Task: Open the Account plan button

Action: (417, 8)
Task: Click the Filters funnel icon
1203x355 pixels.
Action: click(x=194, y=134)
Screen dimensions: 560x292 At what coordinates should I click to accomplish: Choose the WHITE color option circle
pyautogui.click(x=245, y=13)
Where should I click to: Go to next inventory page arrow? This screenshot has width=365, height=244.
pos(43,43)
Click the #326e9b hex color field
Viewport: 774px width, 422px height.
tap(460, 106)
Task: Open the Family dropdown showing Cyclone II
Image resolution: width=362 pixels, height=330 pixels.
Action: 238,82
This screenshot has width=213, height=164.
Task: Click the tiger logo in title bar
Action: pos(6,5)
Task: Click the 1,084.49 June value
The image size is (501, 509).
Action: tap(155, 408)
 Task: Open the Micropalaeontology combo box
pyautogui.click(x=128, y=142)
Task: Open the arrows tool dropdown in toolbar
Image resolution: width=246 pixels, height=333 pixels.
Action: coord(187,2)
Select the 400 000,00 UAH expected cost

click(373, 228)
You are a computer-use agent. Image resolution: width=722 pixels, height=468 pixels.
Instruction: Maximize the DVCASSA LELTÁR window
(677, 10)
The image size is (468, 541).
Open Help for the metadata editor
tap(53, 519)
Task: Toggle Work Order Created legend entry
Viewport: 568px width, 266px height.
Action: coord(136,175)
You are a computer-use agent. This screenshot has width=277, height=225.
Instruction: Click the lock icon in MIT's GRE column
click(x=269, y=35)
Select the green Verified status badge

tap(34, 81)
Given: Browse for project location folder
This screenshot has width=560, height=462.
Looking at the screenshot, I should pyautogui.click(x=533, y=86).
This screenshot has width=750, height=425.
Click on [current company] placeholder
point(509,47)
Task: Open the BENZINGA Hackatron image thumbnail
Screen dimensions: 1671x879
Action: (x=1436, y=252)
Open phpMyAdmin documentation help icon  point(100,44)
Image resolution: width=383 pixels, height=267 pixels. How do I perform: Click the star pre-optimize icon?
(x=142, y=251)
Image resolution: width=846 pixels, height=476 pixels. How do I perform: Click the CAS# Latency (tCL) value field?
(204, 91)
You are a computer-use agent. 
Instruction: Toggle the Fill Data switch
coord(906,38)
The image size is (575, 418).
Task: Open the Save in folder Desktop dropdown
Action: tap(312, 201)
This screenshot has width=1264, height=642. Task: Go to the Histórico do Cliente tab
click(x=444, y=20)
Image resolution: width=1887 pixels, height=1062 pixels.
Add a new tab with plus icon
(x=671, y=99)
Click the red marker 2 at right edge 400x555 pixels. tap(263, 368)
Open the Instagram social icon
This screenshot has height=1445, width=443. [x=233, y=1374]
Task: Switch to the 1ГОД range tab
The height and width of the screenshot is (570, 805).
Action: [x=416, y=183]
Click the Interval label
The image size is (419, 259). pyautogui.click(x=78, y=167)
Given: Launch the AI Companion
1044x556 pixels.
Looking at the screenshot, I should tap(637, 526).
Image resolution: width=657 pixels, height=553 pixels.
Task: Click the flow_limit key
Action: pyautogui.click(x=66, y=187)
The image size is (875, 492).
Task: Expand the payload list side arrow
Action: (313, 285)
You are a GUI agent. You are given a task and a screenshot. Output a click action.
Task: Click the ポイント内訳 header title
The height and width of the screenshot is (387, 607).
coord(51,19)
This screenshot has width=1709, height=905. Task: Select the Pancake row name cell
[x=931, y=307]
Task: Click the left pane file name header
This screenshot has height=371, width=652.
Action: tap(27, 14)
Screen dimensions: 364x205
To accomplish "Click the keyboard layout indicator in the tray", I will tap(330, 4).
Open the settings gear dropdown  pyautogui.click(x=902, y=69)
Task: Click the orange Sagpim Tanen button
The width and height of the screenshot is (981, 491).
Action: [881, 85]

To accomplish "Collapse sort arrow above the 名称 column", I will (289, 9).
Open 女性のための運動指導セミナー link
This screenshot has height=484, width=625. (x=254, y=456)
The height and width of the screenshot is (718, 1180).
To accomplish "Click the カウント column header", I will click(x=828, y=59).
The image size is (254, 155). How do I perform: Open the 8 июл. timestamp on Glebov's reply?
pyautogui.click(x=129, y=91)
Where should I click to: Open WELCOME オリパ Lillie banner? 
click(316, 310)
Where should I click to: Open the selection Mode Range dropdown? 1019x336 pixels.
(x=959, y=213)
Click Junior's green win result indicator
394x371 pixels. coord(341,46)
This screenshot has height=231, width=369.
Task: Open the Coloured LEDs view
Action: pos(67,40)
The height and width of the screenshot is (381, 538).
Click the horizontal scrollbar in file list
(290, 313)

> **To be done**
Recast the rows above, from the line containing "You are a computer-use agent. Image" through the line containing "tap(53, 519)", as a two-column CSV with the columns "prompt" and "response", one line for each row. Put each value in a single quoted field and replace any line breaks with spaces.

> **Solution below**
prompt,response
"You are a computer-use agent. Image resolution: width=722 pixels, height=468 pixels. Instruction: Maximize the DVCASSA LELTÁR window","(677, 10)"
"The image size is (468, 541). Open Help for the metadata editor","tap(53, 519)"